Step 7: Cool, loosen, and serve
Let the muffins cool in the pan for 5 minutes. They will puff up in the oven and then settle slightly as they cool, which is completely normal. Run a thin silicone spatula or butter knife around the edges of each muffin, then lift them out. Serve warm, garnished with chopped parsley or chives and a small pinch of black pepper if you like.
Pro Tips
- Grease the pan well: Egg bakes can stick, especially around the edges. A generous coating of spray or oil makes a big difference.
- Pre-cook watery vegetables: Bell peppers, spinach, mushrooms, zucchini, and onions release moisture. A quick sauté keeps the muffins fluffy instead of wet.
- Do not overbake: Pull the muffins when the centers are set. Overbaking can make the eggs rubbery.
- Chop fillings small: Small pieces distribute better and help each muffin hold together.
- Cool before storing: Let the muffins cool completely before refrigerating so condensation does not make them soggy.
Variations
- Western Ham and Cheddar: Use the optional 1/2 cup diced ham, increase the bell pepper to 3/4 cup, and add 2 tablespoons finely diced onion.
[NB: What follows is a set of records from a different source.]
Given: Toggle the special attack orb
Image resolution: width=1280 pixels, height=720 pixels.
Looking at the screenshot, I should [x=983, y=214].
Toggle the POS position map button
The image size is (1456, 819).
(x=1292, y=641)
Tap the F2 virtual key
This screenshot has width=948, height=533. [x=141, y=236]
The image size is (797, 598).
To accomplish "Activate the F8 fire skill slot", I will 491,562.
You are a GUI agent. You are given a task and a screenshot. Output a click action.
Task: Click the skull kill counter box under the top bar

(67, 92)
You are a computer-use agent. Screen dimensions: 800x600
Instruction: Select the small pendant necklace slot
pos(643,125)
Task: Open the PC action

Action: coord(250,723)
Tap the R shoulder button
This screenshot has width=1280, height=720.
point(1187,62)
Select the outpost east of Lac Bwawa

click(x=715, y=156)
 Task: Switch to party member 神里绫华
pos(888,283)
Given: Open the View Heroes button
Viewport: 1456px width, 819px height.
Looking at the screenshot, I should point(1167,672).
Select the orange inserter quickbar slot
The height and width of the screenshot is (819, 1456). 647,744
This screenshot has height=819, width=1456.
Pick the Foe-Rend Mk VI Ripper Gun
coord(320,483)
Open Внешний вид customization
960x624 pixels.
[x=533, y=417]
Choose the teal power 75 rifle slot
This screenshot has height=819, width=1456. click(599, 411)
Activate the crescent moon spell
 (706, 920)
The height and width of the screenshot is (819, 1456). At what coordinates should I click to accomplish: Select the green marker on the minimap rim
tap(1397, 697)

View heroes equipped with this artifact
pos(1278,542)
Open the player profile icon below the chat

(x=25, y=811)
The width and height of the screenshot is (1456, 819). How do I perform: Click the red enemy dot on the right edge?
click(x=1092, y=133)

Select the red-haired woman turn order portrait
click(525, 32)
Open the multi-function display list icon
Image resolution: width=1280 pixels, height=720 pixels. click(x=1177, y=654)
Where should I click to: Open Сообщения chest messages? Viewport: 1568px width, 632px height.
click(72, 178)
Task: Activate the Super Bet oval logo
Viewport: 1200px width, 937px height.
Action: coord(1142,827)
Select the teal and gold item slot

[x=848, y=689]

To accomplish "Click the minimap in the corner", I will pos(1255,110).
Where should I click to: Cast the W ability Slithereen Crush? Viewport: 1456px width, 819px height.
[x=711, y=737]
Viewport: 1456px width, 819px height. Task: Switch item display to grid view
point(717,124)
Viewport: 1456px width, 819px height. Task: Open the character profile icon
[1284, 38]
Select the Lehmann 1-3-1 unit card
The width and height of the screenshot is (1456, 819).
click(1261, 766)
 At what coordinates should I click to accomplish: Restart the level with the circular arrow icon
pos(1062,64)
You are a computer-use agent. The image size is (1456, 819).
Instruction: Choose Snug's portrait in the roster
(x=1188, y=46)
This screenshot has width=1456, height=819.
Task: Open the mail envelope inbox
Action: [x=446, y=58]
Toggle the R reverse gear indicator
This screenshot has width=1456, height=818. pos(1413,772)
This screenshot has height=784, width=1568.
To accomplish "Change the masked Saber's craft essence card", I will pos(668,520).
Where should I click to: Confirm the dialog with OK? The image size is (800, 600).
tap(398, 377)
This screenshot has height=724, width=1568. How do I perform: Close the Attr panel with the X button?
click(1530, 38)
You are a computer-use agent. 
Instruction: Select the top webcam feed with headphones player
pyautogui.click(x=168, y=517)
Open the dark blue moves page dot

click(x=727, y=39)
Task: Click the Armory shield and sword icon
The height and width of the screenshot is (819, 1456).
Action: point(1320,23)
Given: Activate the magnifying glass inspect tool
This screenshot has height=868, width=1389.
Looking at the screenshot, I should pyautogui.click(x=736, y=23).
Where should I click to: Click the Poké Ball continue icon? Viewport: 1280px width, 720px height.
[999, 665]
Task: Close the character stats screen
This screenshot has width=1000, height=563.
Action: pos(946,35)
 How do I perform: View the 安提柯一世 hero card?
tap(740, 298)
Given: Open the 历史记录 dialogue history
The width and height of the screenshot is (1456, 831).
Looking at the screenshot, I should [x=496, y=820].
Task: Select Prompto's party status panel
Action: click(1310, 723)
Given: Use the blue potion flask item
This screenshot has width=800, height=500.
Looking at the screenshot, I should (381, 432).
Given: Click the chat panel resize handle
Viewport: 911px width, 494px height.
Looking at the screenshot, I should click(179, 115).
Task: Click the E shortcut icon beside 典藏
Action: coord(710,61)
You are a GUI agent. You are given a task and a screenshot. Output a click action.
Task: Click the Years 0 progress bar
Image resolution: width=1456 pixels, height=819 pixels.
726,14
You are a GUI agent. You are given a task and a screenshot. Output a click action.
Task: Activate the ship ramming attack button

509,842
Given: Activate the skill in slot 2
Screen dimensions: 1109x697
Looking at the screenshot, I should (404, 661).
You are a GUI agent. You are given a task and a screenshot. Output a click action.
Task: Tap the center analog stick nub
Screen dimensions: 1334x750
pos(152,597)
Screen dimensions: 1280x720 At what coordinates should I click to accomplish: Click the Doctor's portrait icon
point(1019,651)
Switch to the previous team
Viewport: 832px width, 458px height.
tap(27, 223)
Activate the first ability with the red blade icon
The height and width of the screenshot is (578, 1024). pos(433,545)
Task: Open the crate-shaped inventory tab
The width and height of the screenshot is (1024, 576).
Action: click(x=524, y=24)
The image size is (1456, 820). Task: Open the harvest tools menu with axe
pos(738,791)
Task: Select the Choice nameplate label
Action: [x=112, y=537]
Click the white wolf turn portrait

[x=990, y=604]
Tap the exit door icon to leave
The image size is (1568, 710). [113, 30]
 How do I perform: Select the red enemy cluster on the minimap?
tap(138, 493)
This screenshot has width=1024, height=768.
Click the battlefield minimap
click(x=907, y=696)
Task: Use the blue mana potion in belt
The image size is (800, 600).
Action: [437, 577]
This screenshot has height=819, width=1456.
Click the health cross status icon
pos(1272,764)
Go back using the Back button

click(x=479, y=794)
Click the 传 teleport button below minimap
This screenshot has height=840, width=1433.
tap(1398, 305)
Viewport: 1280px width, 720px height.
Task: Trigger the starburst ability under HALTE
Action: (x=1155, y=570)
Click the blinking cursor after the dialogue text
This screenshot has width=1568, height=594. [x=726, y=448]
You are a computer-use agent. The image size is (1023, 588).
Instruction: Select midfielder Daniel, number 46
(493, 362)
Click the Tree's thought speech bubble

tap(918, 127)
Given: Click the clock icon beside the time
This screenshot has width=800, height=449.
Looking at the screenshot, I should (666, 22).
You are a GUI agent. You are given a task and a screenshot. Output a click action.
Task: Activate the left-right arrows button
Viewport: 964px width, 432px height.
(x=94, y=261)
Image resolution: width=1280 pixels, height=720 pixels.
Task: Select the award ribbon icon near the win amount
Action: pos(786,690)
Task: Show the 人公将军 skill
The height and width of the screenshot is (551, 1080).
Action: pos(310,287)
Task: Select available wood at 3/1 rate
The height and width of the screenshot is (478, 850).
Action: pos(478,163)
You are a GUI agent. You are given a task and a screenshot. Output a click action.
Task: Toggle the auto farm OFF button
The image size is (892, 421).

Sauté the onion with the bell pepper.
- Broccoli Cheddar: Replace the bell pepper and spinach with 1 cup finely chopped cooked broccoli. Use sharp cheddar and add 1 tablespoon grated Parmesan for extra savory flavor.
- Mediterranean Style: Swap the cheddar for 3/4 cup crumbled feta, use spinach and 1/4 cup chopped roasted red peppers, and add 1 tablespoon chopped fresh dill.
Storage & Make-Ahead
Let the egg muffins cool completely, then store them in an airtight container in the refrigerator for up to 4 days. To reheat from the refrigerator, microwave 1 muffin for 25 to 35 seconds or 2 muffins for 45 to 60 seconds, until warmed through. For a better texture, you can also reheat them in a 325°F oven or toaster oven for 8 to 10 minutes.
To freeze, place cooled muffins on a parchment-lined baking sheet and freeze until firm, about 1 hour. Transfer to a freezer-safe bag or container and freeze for up to 2 months. Reheat from frozen in the microwave wrapped in a lightly damp paper towel for 60 to 90 seconds per muffin, or warm in a 325°F oven for 15 to 18 minutes.
Nutrition (per serving)
Approximate nutrition per serving, based on 2 muffins made with whole milk, sharp cheddar, vegetables, and the optional ham: 230 calories, 17 g protein, 4 g carbohydrates, 16 g fat, 5 g saturated fat, 2 g sugar, 1 g fiber, and 520 mg sodium. Nutrition will vary based on the cheese, milk, and add-ins used.